## Aim
Please copy out the records verbatim, covering the stretch from the very first line through the line that contains "click(x=484, y=124)", including that line.

## Source material
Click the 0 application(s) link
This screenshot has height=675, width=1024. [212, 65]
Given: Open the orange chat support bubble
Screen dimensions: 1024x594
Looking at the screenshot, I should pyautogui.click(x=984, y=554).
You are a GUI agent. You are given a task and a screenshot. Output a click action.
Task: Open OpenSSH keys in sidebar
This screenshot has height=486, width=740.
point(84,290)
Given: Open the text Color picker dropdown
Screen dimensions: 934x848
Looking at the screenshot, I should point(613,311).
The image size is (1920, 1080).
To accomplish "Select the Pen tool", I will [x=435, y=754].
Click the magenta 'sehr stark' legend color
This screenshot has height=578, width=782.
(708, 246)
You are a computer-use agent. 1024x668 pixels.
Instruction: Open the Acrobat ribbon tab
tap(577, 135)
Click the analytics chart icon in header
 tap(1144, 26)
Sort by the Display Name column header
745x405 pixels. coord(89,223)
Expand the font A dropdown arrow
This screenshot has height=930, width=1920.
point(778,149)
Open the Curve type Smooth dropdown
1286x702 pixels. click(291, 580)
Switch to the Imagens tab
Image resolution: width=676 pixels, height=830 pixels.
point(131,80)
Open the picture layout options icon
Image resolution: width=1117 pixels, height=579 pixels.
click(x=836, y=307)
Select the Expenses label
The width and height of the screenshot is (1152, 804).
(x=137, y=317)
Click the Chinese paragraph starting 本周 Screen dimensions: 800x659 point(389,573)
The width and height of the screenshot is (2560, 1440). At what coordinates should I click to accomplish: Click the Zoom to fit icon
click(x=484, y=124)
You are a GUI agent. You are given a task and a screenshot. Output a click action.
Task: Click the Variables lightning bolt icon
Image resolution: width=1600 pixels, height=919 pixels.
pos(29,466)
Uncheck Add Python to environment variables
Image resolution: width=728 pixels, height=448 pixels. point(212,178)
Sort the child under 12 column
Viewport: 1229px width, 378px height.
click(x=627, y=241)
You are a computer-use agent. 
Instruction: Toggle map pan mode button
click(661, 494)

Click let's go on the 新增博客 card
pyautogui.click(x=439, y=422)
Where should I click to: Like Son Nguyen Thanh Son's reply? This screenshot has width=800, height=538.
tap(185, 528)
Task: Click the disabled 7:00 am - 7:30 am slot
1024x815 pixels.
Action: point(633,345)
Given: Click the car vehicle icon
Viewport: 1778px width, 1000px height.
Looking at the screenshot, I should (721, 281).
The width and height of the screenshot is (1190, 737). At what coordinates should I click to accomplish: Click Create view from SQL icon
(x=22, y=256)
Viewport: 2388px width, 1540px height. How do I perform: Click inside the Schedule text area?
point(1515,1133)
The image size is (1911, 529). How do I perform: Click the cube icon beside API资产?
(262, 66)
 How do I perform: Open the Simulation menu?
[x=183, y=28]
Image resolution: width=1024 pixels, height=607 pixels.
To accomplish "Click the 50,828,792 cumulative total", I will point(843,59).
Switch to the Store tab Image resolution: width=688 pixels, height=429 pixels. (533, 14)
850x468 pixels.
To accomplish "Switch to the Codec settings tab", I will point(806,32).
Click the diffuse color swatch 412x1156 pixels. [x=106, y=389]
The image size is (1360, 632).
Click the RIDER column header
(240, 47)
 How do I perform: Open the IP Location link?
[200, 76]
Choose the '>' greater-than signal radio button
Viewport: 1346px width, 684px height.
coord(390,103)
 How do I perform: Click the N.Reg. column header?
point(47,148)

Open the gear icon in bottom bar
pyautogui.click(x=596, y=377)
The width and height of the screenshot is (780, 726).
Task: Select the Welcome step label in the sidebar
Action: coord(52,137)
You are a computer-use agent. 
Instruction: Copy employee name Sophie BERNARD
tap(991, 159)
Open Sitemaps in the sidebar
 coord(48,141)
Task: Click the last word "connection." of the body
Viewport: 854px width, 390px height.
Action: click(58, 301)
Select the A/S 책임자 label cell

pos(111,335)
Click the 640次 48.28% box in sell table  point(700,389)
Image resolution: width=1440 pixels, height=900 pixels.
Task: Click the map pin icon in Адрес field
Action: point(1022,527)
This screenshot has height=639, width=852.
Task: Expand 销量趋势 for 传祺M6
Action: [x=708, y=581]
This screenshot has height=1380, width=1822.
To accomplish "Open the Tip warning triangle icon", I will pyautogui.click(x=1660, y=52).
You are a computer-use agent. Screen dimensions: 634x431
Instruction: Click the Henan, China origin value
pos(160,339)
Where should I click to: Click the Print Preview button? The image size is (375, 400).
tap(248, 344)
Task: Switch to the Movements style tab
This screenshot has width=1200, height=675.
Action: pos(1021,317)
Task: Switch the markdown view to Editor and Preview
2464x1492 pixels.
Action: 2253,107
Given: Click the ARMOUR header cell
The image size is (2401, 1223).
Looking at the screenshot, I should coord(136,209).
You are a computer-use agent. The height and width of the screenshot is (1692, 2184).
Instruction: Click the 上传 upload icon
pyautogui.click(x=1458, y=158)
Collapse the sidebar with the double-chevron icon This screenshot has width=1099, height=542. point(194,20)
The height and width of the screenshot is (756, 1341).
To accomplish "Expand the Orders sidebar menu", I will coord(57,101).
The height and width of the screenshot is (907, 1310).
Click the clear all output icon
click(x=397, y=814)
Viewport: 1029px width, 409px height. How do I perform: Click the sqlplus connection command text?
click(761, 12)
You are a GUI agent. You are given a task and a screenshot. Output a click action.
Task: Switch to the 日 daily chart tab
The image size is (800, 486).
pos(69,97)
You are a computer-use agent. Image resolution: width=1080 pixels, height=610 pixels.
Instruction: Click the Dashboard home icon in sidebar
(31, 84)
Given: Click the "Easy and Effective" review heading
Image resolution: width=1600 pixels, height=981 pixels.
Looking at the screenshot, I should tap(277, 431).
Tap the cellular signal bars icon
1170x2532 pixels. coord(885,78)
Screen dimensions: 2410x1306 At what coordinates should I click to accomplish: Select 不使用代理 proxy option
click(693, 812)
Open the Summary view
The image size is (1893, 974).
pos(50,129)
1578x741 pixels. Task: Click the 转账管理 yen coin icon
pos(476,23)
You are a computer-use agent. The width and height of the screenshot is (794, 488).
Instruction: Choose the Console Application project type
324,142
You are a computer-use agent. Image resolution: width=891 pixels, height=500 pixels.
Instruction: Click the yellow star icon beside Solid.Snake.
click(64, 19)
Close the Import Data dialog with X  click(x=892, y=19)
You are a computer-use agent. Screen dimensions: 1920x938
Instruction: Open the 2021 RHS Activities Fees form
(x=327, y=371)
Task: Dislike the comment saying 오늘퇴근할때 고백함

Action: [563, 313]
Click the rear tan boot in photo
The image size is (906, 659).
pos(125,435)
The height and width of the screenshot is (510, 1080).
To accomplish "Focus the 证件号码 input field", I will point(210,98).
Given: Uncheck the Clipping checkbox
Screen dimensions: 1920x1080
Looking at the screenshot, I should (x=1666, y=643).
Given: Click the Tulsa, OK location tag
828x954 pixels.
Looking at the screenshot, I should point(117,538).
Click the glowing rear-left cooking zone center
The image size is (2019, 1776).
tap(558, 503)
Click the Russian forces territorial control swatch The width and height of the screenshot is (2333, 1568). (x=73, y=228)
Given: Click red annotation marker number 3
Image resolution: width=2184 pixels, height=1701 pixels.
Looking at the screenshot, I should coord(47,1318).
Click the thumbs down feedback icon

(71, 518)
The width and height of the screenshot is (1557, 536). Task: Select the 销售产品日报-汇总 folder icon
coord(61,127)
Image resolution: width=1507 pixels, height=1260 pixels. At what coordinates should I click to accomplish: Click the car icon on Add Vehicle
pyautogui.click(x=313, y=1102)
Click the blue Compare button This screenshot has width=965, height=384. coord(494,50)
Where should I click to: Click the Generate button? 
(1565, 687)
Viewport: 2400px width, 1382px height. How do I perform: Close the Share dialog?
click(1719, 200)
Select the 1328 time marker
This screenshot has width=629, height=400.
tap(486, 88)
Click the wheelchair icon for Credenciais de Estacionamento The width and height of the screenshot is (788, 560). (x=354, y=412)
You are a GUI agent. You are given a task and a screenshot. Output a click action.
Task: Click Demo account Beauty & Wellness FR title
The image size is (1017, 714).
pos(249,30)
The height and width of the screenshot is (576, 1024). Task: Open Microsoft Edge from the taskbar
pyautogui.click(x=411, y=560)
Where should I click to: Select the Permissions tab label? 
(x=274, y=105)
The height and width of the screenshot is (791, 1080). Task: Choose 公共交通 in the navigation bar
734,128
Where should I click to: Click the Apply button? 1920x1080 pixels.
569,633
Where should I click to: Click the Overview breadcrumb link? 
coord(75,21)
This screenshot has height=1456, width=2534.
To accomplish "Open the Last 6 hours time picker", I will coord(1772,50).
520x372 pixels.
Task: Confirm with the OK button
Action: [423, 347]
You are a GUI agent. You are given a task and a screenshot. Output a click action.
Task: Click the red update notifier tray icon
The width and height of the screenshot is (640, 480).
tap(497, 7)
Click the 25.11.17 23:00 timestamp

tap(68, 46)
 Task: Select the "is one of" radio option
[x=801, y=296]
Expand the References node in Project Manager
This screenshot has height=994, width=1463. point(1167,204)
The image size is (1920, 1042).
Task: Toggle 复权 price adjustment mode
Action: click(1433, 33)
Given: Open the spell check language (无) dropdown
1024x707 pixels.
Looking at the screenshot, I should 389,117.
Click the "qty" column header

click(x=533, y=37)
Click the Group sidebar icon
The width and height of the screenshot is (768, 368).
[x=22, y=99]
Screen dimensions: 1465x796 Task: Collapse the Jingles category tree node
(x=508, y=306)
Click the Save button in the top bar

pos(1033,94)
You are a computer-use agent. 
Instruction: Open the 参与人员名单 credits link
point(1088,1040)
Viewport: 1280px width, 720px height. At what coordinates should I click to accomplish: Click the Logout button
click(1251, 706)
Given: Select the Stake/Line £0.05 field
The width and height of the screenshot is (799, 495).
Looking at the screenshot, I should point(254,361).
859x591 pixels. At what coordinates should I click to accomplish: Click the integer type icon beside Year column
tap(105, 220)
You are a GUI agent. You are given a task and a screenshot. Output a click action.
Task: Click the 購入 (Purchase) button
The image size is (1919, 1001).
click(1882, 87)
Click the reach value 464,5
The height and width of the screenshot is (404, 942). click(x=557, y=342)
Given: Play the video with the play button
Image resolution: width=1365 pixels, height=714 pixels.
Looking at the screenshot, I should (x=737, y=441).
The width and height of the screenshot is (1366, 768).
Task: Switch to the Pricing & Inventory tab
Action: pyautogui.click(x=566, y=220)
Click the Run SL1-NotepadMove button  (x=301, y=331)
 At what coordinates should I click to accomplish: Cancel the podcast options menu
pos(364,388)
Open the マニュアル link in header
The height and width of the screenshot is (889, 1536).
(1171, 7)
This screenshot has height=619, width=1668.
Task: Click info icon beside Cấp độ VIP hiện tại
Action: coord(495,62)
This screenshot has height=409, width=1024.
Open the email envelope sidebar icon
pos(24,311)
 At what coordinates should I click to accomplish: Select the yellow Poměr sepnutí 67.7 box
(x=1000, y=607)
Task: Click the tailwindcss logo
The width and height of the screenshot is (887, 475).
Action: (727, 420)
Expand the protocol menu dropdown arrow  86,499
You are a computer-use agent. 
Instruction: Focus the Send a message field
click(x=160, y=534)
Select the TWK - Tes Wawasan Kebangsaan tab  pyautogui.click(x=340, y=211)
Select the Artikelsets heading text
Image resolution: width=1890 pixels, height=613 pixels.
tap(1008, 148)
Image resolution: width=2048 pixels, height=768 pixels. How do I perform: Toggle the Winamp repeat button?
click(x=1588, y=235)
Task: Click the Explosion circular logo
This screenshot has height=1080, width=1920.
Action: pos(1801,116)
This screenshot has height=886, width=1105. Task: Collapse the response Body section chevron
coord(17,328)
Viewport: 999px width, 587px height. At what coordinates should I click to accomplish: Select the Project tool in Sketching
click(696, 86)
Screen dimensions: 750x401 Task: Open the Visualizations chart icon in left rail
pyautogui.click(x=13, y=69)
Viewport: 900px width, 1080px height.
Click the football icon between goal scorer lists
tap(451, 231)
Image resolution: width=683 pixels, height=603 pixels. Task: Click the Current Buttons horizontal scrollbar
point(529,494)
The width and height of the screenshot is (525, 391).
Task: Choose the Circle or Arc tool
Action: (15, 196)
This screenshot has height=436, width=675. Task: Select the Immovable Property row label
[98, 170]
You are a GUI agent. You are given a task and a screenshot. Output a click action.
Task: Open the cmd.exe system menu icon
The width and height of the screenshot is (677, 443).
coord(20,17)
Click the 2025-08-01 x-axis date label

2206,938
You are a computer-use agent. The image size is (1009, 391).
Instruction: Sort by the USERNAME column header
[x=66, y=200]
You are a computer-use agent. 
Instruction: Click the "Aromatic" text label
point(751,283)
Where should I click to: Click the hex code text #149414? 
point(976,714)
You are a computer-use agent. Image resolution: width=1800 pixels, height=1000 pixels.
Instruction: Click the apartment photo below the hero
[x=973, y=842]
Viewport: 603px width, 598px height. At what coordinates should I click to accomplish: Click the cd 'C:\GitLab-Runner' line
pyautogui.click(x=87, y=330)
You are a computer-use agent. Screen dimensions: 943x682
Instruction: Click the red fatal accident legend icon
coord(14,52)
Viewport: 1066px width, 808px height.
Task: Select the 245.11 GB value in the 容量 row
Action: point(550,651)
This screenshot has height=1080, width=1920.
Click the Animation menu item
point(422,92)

## Task answer
Click the 0 application(s) link
This screenshot has height=675, width=1024. [212, 65]
Given: Open the orange chat support bubble
Screen dimensions: 1024x594
Looking at the screenshot, I should pyautogui.click(x=984, y=554).
You are a GUI agent. You are given a task and a screenshot. Output a click action.
Task: Open OpenSSH keys in sidebar
This screenshot has height=486, width=740.
point(84,290)
Given: Open the text Color picker dropdown
Screen dimensions: 934x848
Looking at the screenshot, I should point(613,311).
The image size is (1920, 1080).
To accomplish "Select the Pen tool", I will [x=435, y=754].
Click the magenta 'sehr stark' legend color
This screenshot has height=578, width=782.
(708, 246)
You are a computer-use agent. 1024x668 pixels.
Instruction: Open the Acrobat ribbon tab
tap(577, 135)
Click the analytics chart icon in header
 tap(1144, 26)
Sort by the Display Name column header
745x405 pixels. coord(89,223)
Expand the font A dropdown arrow
This screenshot has height=930, width=1920.
point(778,149)
Open the Curve type Smooth dropdown
1286x702 pixels. click(291, 580)
Switch to the Imagens tab
Image resolution: width=676 pixels, height=830 pixels.
point(131,80)
Open the picture layout options icon
Image resolution: width=1117 pixels, height=579 pixels.
click(x=836, y=307)
Select the Expenses label
The width and height of the screenshot is (1152, 804).
(x=137, y=317)
Click the Chinese paragraph starting 本周 Screen dimensions: 800x659 point(389,573)
The width and height of the screenshot is (2560, 1440). At what coordinates should I click to accomplish: Click the Zoom to fit icon
click(x=484, y=124)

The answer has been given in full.